Instructions for the task: Copy the lines of the data below exactly, starting at the first and stopping after the line that contains "Image resolution: width=640"; include no pictures.

(Dataset entries)
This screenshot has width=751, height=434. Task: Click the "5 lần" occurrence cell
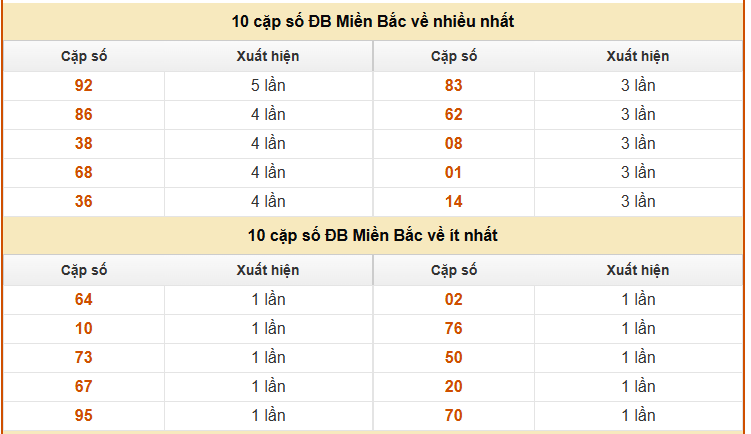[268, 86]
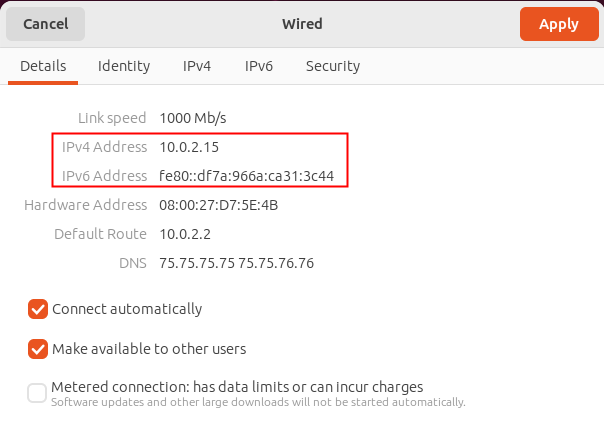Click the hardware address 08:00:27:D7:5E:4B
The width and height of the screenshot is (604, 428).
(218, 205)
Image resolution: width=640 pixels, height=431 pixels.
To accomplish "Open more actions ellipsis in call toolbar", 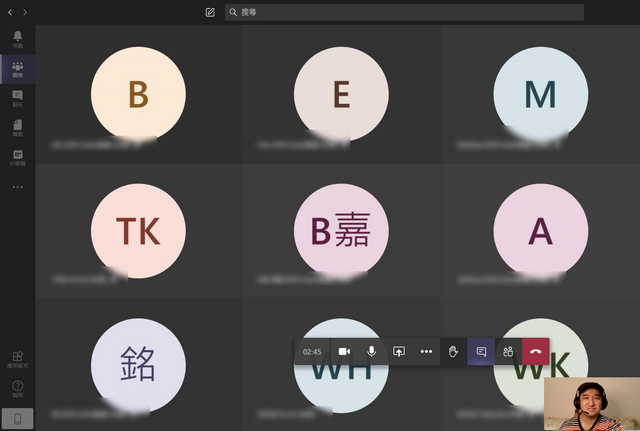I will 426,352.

Task output:
This screenshot has width=751, height=434. Task: Click the "5 lần" occurrence cell
[268, 86]
Click the hardware address 08:00:27:D7:5E:4B
The width and height of the screenshot is (604, 428).
(218, 205)
Image resolution: width=640 pixels, height=431 pixels.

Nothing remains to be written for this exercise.